[Stored items]
⁂

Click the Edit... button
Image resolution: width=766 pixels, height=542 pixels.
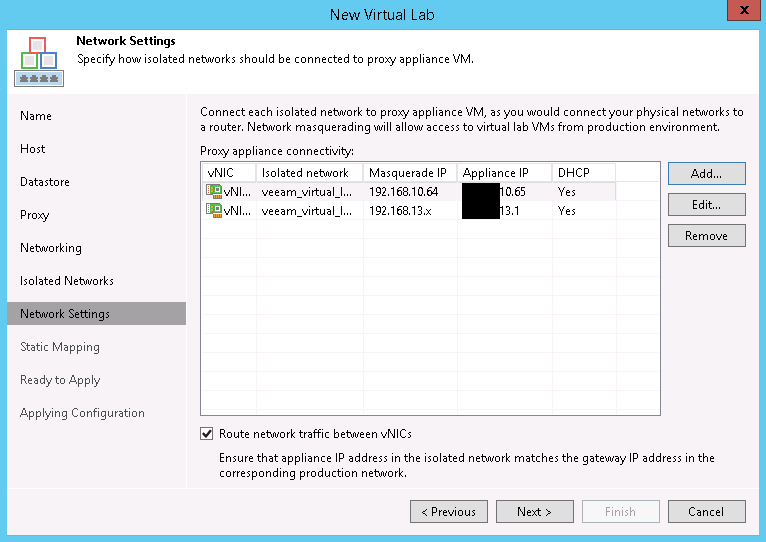tap(706, 204)
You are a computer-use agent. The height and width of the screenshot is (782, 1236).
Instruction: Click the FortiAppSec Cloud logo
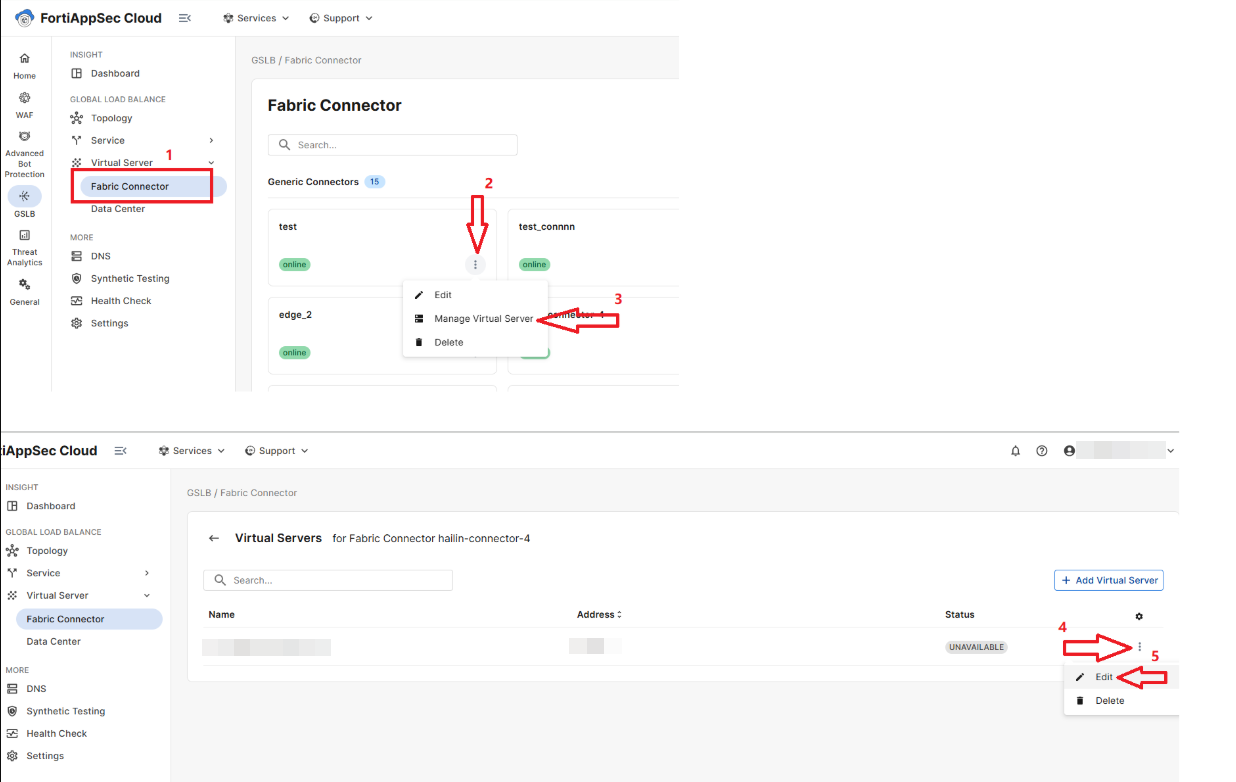tap(25, 18)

⁂

The records above should be returned exactly, with only their pictures held back.

OUTPUT FOR THIS TASK =>
Click the Edit... button
Image resolution: width=766 pixels, height=542 pixels.
tap(706, 204)
You are a computer-use agent. The height and width of the screenshot is (782, 1236).
Instruction: Click the FortiAppSec Cloud logo
tap(25, 18)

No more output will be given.